WHAT TO PRODUCE>
Pictures are to be omitted. Output only the lines from the one containing "Instruction: Click the" through the end of the data, word for word.

[DATASET ENTRIES Boundary: Start]

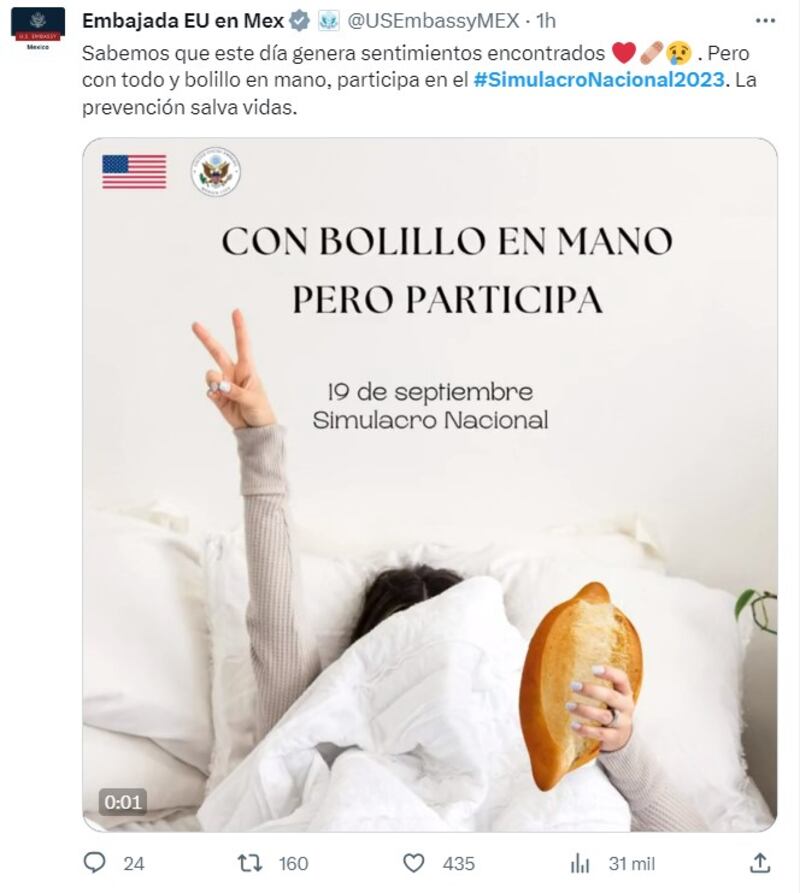Open view analytics bar chart icon
Viewport: 800px width, 893px height.
point(580,863)
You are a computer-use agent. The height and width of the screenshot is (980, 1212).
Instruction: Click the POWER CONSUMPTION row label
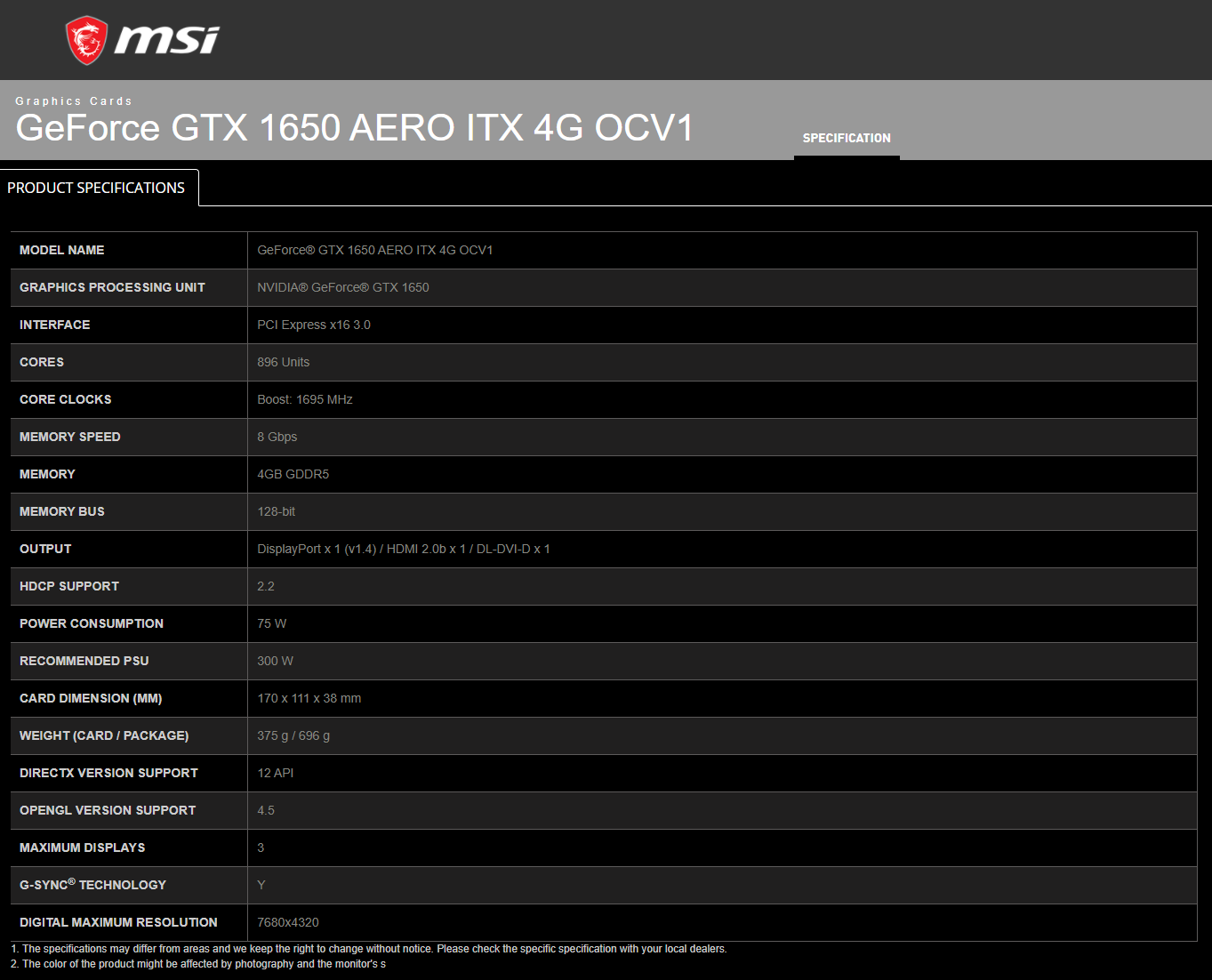pos(92,623)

[DATASET ENTRIES Boundary: End]

RESPONSE AREA>
Instruction: Click the POWER CONSUMPTION row label
pos(92,623)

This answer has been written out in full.